Tip #2 – Use Memory Byte Pools for Task Stack Allocation ONLY
RTOSes usually contain numerous mechanisms for developers to allocate memory. The options are usually a byte and block memory pools. Byte memory pools behave very similarly to a heap and allocate memory like malloc. There are some implementations that are deterministic but there is still the potential issue for heap fragmentation. For these reason, it is highly recommended that developers only use byte pools to allocate memory at the application beginning such as for buffers or task stacks.
Tip #3 – Use Memory Block Pools for Dynamic Memory Allocation
There are times when developers can’t get away with statically allocating all their memory. The application may not know ahead of time how much memory is needed, or allocating all the memory up front may require more RAM than is available on the microcontroller. We have already mentioned that we don’t want to use malloc or byte pools so what is a developer to do in these circumstances? The answer is to use a block memory pool. A block memory pool allocates memory in fixed blocks of memory unlike a byte memory pool which does so one byte at a time. The algorithms for block memory pools are deterministic and fast! So if you need to dynamically allocate memory, use a block memory pool. (Most RTOSes have them).

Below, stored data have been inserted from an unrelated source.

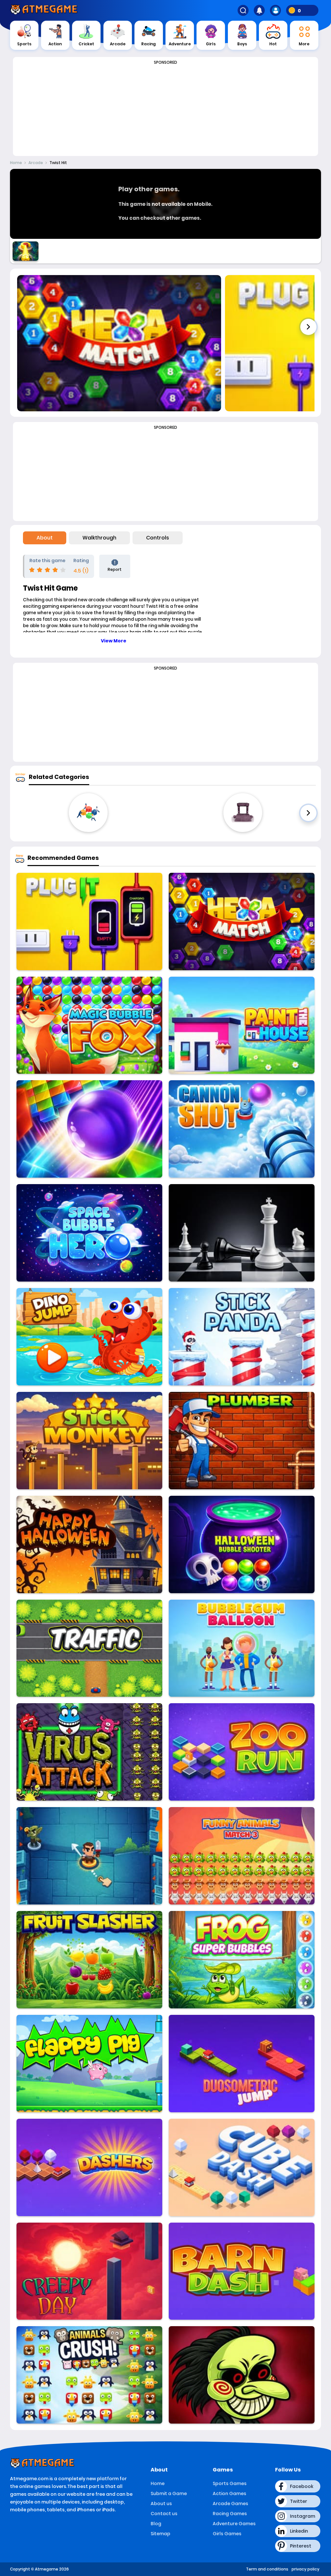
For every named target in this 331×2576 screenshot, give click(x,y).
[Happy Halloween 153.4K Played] (89, 1544)
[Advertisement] (165, 110)
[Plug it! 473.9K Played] (89, 921)
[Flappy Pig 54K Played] (89, 2063)
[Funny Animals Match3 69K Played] (242, 1855)
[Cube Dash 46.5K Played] (242, 2167)
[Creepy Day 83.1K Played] (89, 2271)
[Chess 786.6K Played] (242, 1233)
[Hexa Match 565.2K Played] (242, 921)
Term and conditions (267, 2569)
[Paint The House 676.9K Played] (242, 1025)
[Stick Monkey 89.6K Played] (89, 1440)
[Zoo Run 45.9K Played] (242, 1752)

Tip #4 – Statically Allocate Memory
I have been dancing around the issue a bit but now let’s just come out and say it; the best practice a real-time developer can follow is to statically allocate memory. Statically allocating memory means that all the memory allocation is performed at compile time rather than run-time. This is the safest way to ensure determinism and that there won’t be memory fragmentation issues. When a developer can’t allocate memory at compile time, such is the case with some RTOSes that allocate task control blocks dynamically, try to perform all dynamic memory allocation during system initialization. Allocating memory at start-up will give the appearance that the memory was statically allocated.
Tip #5 – Minimize RTOS Object Use
Every object that is created through the RTOS such as tasks, semaphores, message queues and so on all have a control block associated with them. The control block is essentially a structure that holds various parameters that are necessary for the object to perform its function. Developers working in resource constrained environments will want to minimize how many of these objects they use in their application. RTOS objects can very quickly start to use a significant amount of RAM if a developer doesn’t closely monitor their code.

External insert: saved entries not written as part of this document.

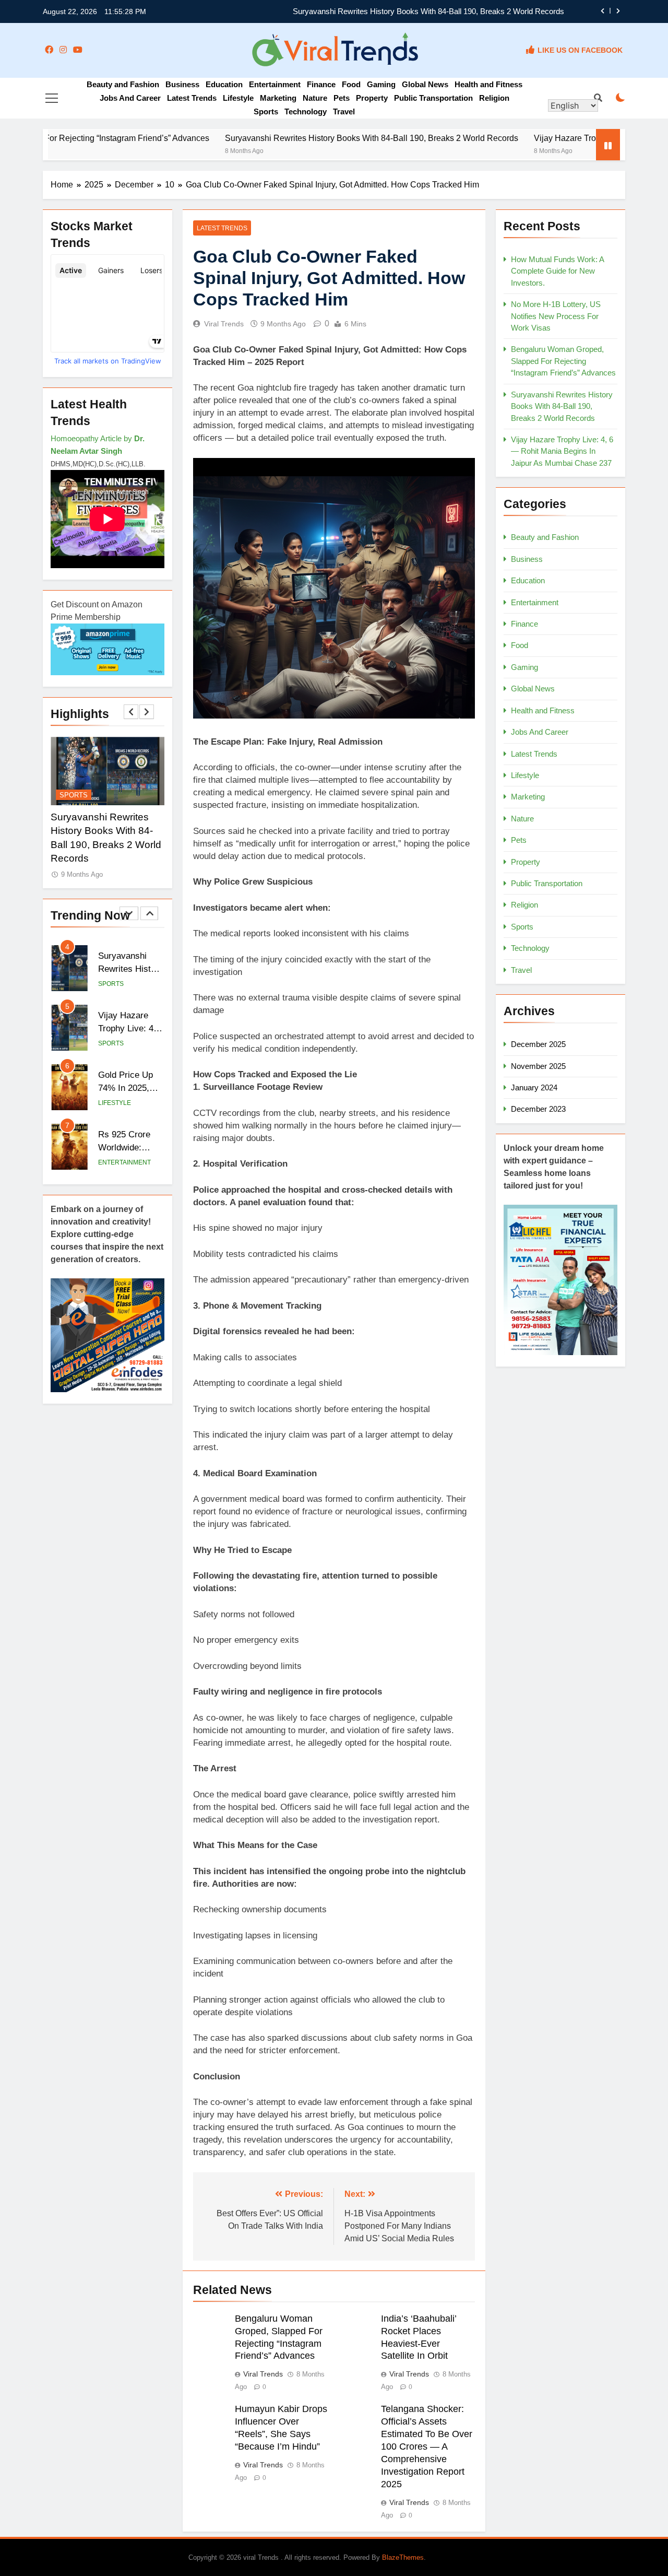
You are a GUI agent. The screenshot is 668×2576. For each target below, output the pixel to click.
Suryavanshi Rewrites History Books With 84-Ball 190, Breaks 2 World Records (428, 11)
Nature (315, 97)
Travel (344, 111)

Tip #6 – Change the compilers default optimization settings
Handling memory during run-time isn’t the only memory management issues that a developer will encounter. Sometimes developers need to try to optimize RAM and ROM in order to minimize BOM costs for the microcontroller they use. In many cases, compilers such as GCC do not contain the best optimization settings by default and the code is often bloated and slow. Never rely on the default compiler settings. Review the compiler manual for optimizations and settings that can be used to adjust RAM and ROM size. Alternatively, developers may want to find development tools that can do this for them such as Somnium’s DRT product.

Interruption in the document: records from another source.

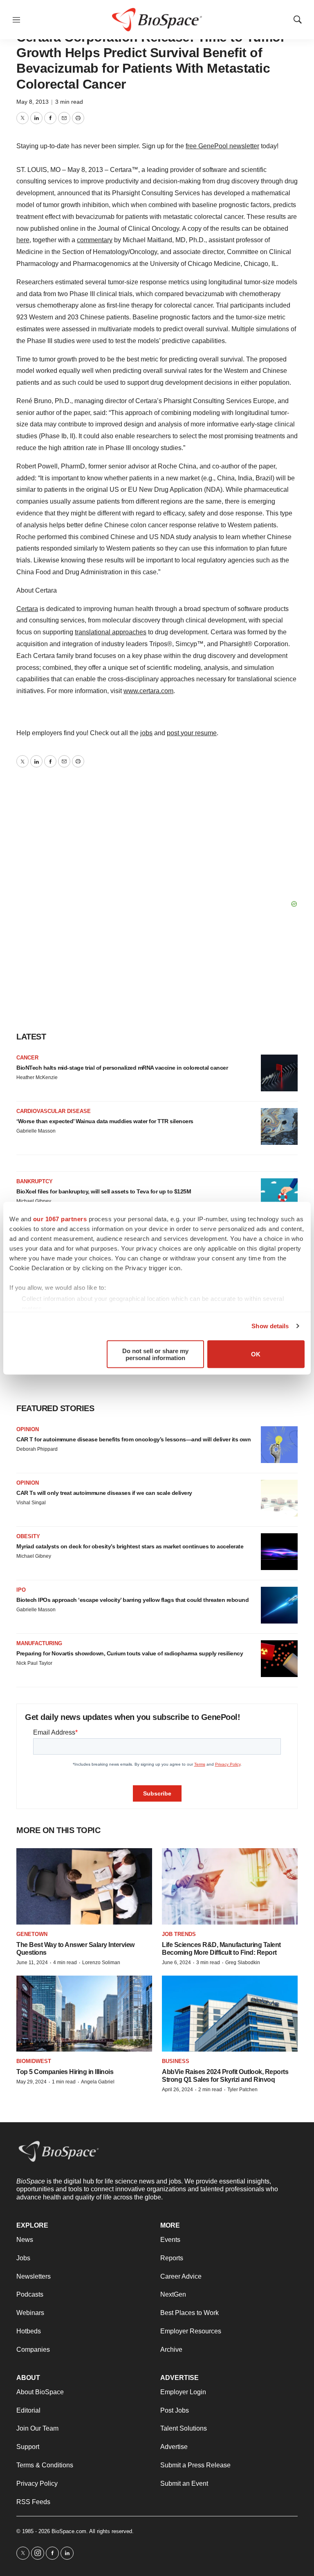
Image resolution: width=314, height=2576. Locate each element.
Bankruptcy (34, 1181)
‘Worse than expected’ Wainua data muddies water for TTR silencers (104, 1121)
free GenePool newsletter (222, 146)
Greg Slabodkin (242, 1962)
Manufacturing (39, 1643)
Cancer (27, 1058)
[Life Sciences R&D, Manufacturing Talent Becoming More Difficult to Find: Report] (230, 1886)
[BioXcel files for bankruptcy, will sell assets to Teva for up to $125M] (279, 1196)
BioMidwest (33, 2061)
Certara (27, 608)
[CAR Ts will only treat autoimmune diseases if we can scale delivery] (279, 1498)
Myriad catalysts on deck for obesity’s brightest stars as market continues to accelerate (129, 1546)
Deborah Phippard (37, 1449)
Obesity (28, 1536)
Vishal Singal (31, 1502)
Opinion (27, 1429)
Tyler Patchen (242, 2089)
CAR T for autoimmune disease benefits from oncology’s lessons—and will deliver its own (133, 1439)
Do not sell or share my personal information (155, 1354)
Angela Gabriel (97, 2082)
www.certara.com (148, 690)
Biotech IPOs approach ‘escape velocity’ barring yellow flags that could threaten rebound (132, 1600)
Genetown (31, 1934)
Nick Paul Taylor (34, 1663)
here (22, 239)
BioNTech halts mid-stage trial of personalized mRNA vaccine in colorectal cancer (122, 1067)
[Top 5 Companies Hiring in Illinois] (84, 2014)
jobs (146, 732)
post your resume (192, 732)
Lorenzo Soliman (101, 1962)
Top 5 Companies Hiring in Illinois (64, 2071)
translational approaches (110, 632)
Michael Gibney (33, 1201)
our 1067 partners (60, 1218)
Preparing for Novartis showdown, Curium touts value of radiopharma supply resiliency (129, 1653)
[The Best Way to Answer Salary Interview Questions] (84, 1886)
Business (175, 2061)
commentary (94, 239)
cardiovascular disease (53, 1111)
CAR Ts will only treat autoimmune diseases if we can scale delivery (104, 1493)
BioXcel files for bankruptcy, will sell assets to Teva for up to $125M (103, 1191)
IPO (21, 1590)
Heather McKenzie (37, 1077)
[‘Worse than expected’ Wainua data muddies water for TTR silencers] (279, 1126)
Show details (270, 1326)
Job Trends (179, 1934)
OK (255, 1354)
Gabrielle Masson (36, 1131)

Tip #7 – Monitor the Memory Map File
A great way to track where ROM and RAM is going is to review the memory map file that is generated by the compiler. This file will tell developers the code size for functions along with how much memory is being allocated for their variables. Map files generally differ slightly from one tool to the next so the it requires the developer to open the file and browse them manually to determine where their memory is being used. Attentively, developers could write a Python script that will read the file and provide mechanisms for viewing where optimizations and code reworking could be the most efficient.
Real-time embedded software developers often struggle with managing their systems memory. By not tracking where memory is going they can quickly run out of code space or run-time issues related to the heap being fragmented. The tips that we’ve examined in this article seem simple, but by following them developers can not only better manage their memory footprint, they can also save themselves the headache from debugging a system that is teetering on the edge of a memory disaster.